Solecki agrees that Medicare co-pays would limit access to home heath care. "When you go out to the homes of elderly patients, many of whom are poor, have low incomes and maybe low literacy, and tell them they have to pay $5 a visit, most will say they don’t want it. So, do you keep them in the hospital another day and then send them home without home care?"

Normative standards for home health claims denials. Applying to home health services furnished on or after Oct. 1, 1997, a normative standard provision authorizes the Secretary of HHS to establish through regulation normative guidelines for the frequency and duration of home health visits. This provision is included in both bills and appears headed into law, despite opposition from most industry insiders. It sounds vague enough to give HCFA plenty of room for interpretation regarding what "normative standards" are, and begs this question from South Hills’ Frasca: "If HCFA has power to put together visit standards, and this sounds like DRGs [diagnosis-related groups] to me, why can’t they work with the industry to design PPS?"

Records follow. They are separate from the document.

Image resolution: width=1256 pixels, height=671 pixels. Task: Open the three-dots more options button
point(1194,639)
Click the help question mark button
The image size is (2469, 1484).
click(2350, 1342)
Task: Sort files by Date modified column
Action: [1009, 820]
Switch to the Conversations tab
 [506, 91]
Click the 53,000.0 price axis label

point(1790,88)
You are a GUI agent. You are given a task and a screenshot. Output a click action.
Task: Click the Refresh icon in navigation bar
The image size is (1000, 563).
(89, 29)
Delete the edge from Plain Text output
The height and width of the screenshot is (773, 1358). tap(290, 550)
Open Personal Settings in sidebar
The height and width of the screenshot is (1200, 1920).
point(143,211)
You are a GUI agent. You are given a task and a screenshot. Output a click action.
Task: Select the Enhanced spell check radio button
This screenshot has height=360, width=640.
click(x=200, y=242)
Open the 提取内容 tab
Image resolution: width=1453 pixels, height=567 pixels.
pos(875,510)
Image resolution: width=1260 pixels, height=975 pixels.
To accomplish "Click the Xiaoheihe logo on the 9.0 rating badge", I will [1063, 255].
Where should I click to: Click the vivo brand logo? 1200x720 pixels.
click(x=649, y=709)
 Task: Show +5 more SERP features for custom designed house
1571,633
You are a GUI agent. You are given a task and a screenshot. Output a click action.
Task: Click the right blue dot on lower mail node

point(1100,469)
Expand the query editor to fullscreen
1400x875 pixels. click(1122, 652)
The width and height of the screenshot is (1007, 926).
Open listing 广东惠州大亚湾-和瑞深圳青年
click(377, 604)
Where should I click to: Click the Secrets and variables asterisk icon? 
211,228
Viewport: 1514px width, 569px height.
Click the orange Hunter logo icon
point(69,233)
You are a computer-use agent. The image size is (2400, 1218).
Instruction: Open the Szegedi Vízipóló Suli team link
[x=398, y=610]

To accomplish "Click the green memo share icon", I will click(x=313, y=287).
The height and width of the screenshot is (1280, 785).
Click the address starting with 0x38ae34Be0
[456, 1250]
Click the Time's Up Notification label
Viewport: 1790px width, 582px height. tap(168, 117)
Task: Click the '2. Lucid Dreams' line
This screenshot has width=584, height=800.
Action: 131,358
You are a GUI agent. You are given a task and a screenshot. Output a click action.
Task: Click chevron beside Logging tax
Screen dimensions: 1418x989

Baker says the provision is a result of fraud and abuse publicity. "It’s really vague, nothing written, so it’s hard to argue against that." Baker adds that he expects the industry to fight it out "tooth and nail with HCFA over the standards, asking for clarifications. It could drag on for years."

Competitive bidding for all Part B services. This provision, which excludes only doctors’ services, was dropped until HCFA can develop a demonstration project for DME companies. "How will competitive bidding work?" Solecki asks. "It’s vague, ambiguous." Solecki fears outcomes will take a back seat to the bottom line with competitive bidding. "Clinton barred HCFA from implementing managed care competitive bidding in Denver with a restraining order. So I’m not sure what that says his perspective is on it. Can we infer that he doesn’t think bidding is good for managed care, but OK for home care?"